TEXT FOR ANALYSIS:
╔══

I have been wanting to make this post for far too long!
For so many reasons, but mainly to offer a little peek into my process -- and hopefully inspire you to try your hand at it too!
Below I will walk you through designing your basic rag or cloth doll, creating a pattern, sewing, assembling and finishing, using the same basic methods I do in creating my Little Lu and Willa dolls in my
shop. It's always fun to play around with creating new styles. I created a chubby little toddler dolly for this tutorial.
You don't have to be an expert seamstress or super talented to make lovely things for your kids (um... or yourself, or your friends!). They LOVE to watch you work and *birth* the dolly - giving their input and ideas along the way. You can adapt this (very) basic method to creating any number of dolls or other stuffed creatures.
Handmade gifts and toys are a treasure and really something special for your own family and friends!

╚══

DIRECTIONS:
- a) Extract from the rag doll post the stretch from "I have been" through "other stuffed creatures.".
- b) Summarize the rag doll post in two sentences.
Work only from the rag doll post itself.

DATA SEGMENT:
╔══

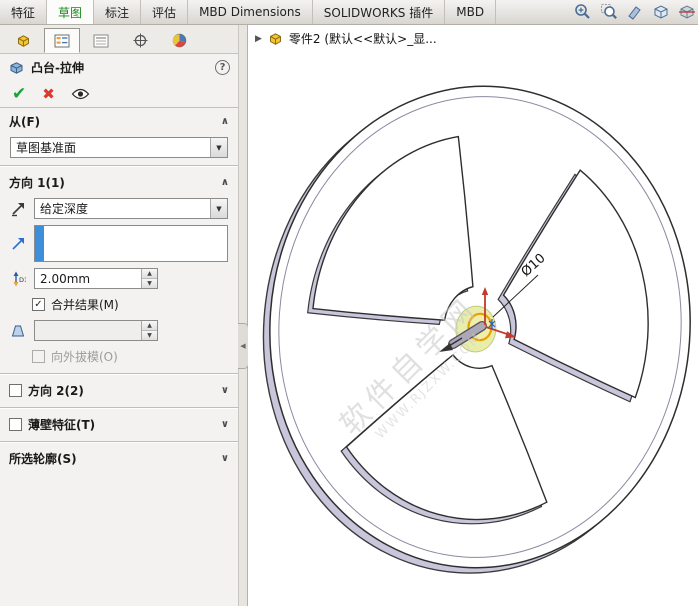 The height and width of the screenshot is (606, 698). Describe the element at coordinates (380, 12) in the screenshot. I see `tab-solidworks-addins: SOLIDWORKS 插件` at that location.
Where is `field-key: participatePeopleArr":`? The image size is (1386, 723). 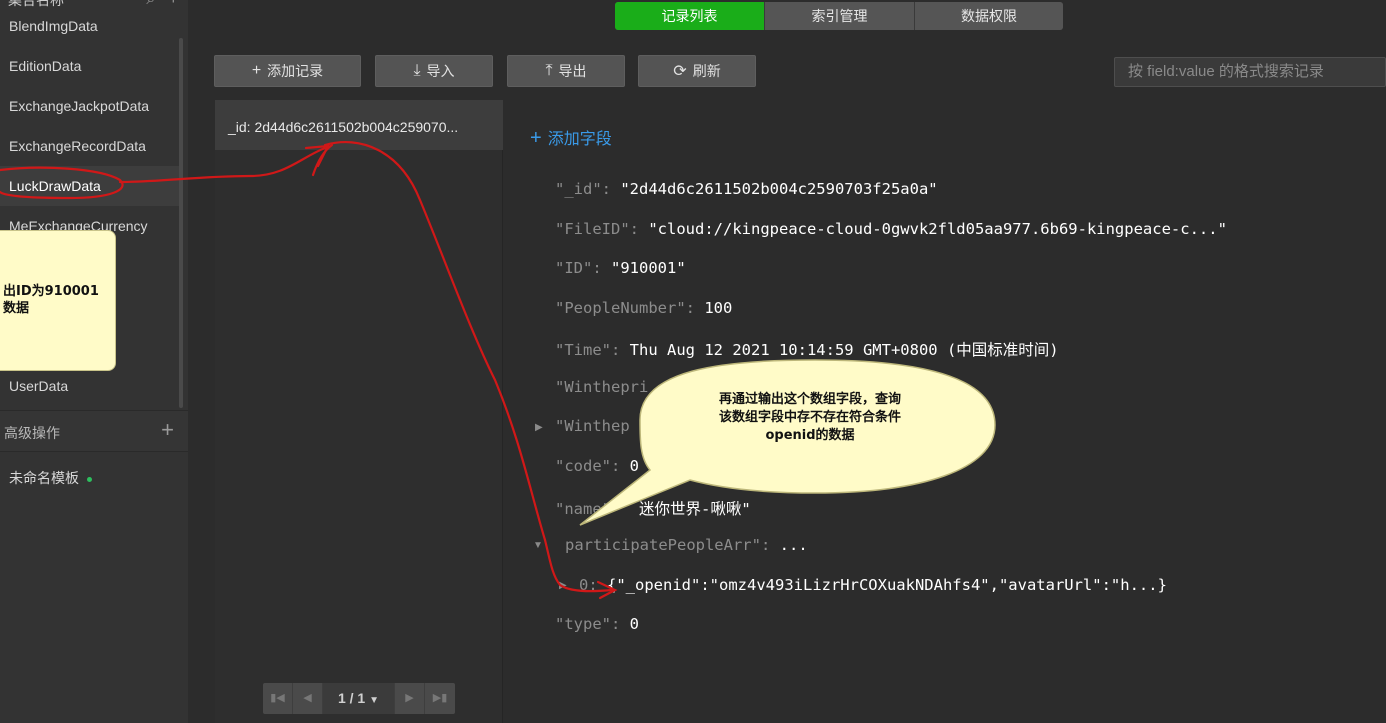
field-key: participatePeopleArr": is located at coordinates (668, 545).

╚══

RESPONSES BY TASK:
- a)
I have been wanting to make this post for far too long!
For so many reasons, but mainly to offer a little peek into my process -- and hopefully inspire you to try your hand at it too!
Below I will walk you through designing your basic rag or cloth doll, creating a pattern, sewing, assembling and finishing, using the same basic methods I do in creating my Little Lu and Willa dolls in my
shop. It's always fun to play around with creating new styles. I created a chubby little toddler dolly for this tutorial.
You don't have to be an expert seamstress or super talented to make lovely things for your kids (um... or yourself, or your friends!). They LOVE to watch you work and *birth* the dolly - giving their input and ideas along the way. You can adapt this (very) basic method to creating any number of dolls or other stuffed creatures.

- b) The post walks through designing a basic rag or cloth doll, creating a pattern, sewing, assembling and finishing, using the same methods behind the Little Lu and Willa dolls, and a chubby toddler doll was made for the tutorial. No expert sewing skill is required, the basic method can be adapted to other dolls or stuffed creatures, and handmade gifts and toys are called a treasure for family and friends.